### Action item
Your answer must be an exact copy of the lines from the one containing "800x520 pixels. Task: Collapse" through the last line of the records below, with no pictures; please include nothing else.

### Given information
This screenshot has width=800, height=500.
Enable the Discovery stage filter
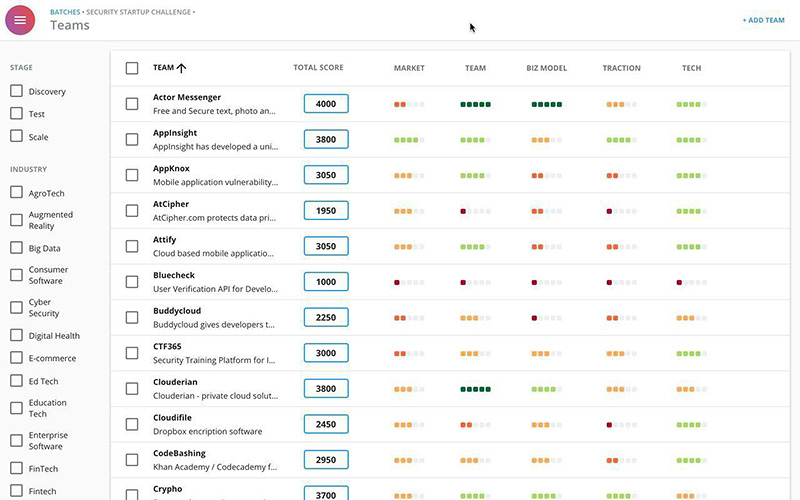point(16,91)
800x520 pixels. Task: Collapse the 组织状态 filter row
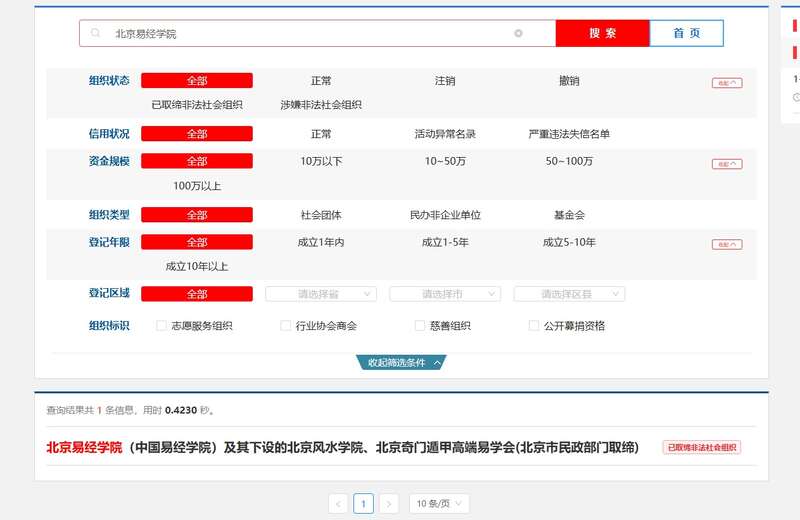[726, 83]
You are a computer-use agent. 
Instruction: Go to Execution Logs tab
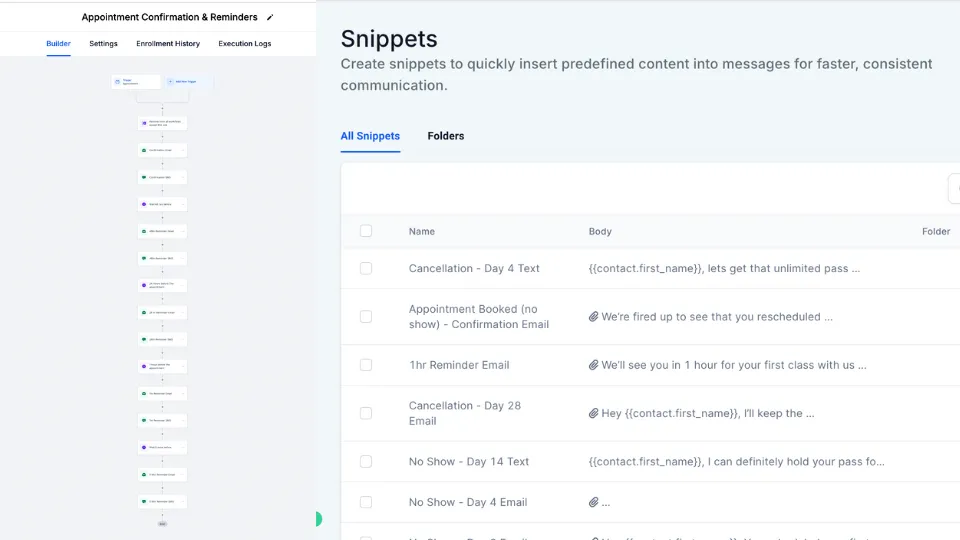(x=244, y=43)
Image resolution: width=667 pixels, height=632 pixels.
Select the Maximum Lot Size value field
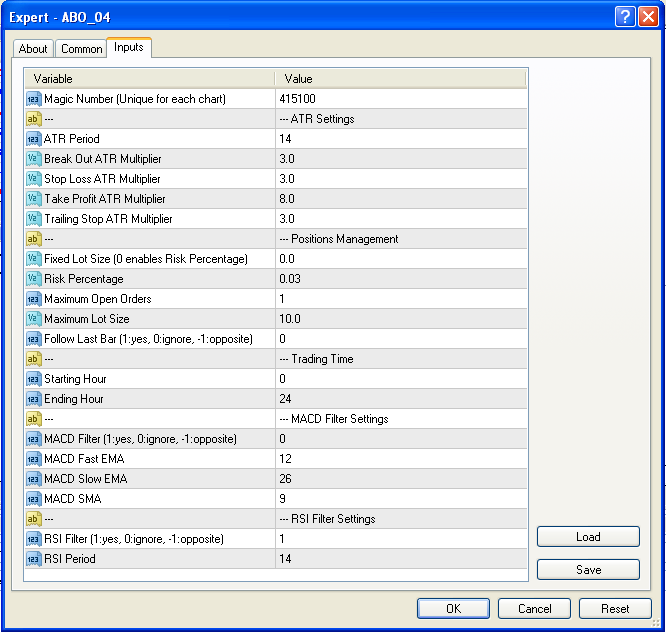(401, 319)

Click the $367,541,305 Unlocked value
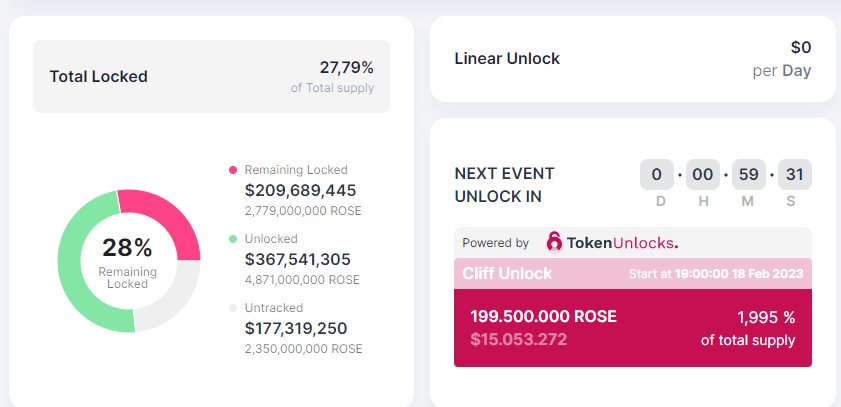coord(298,260)
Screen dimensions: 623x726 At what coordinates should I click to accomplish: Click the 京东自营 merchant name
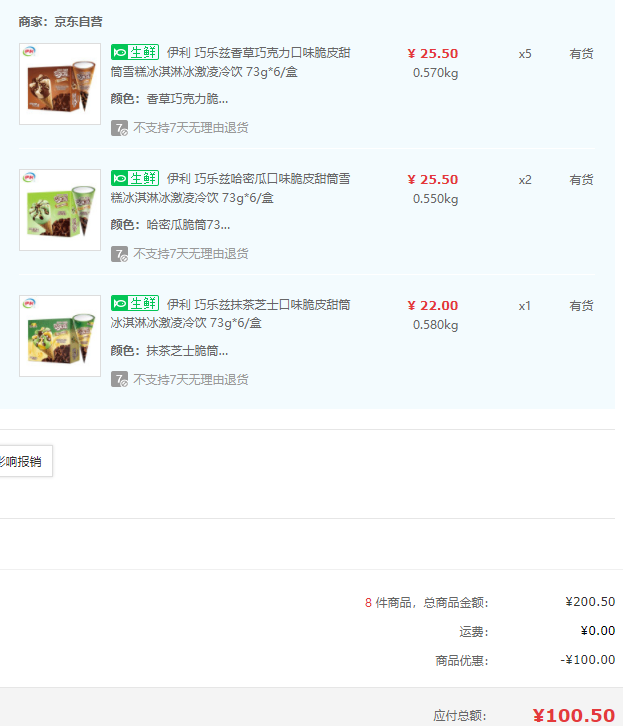[78, 21]
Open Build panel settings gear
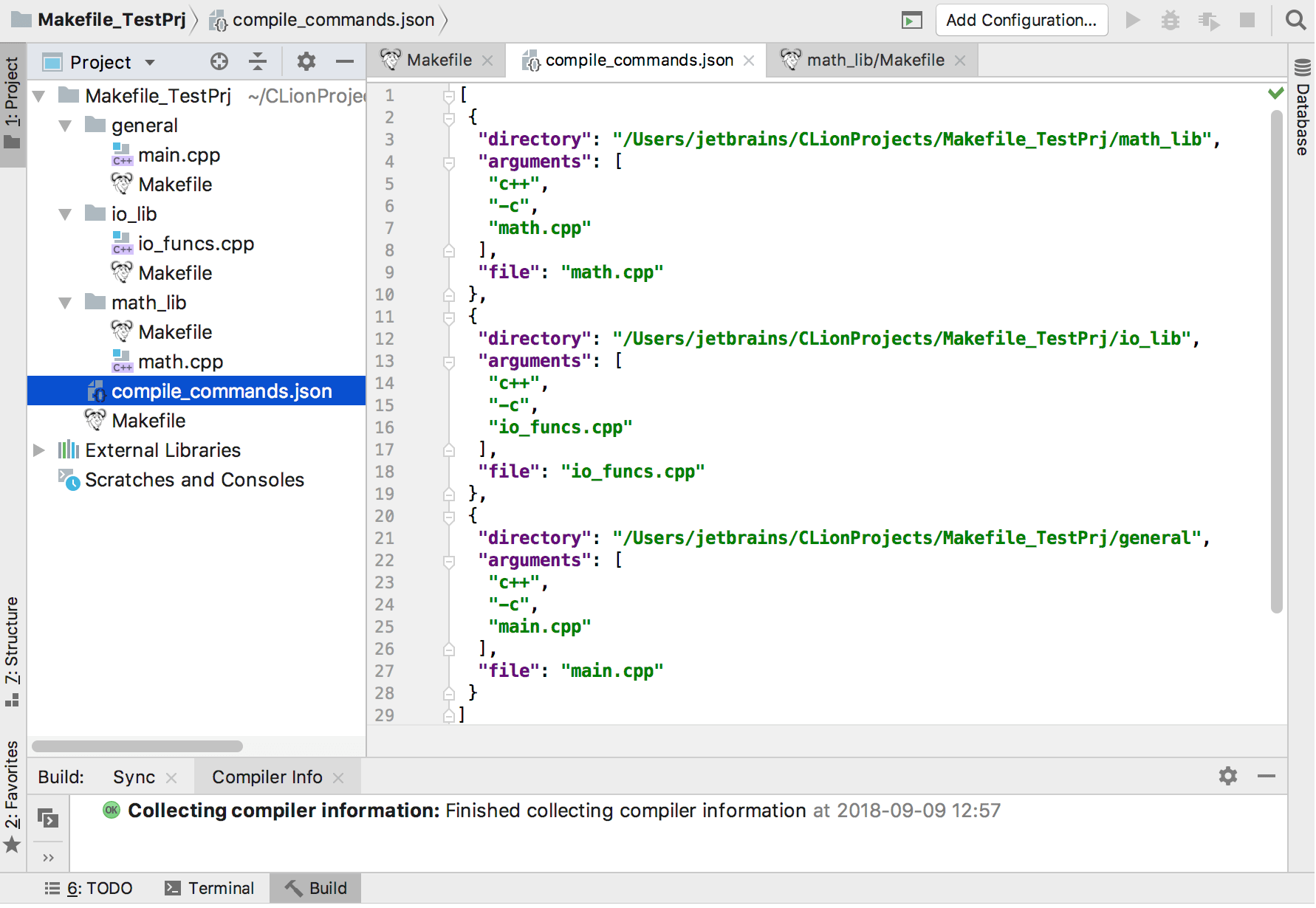Image resolution: width=1316 pixels, height=908 pixels. [1227, 776]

### Answer area
800x520 pixels. Task: Collapse the 组织状态 filter row
[726, 83]
You are a computer-use agent. 
Instruction: Go to Execution Logs tab
(x=244, y=43)
Image resolution: width=667 pixels, height=632 pixels.
Select the Maximum Lot Size value field
(401, 319)

Click the $367,541,305 Unlocked value
coord(298,260)
Screen dimensions: 623x726 At what coordinates should I click to accomplish: Click the 京东自营 merchant name
[78, 21]
Open Build panel settings gear
Image resolution: width=1316 pixels, height=908 pixels. [1227, 776]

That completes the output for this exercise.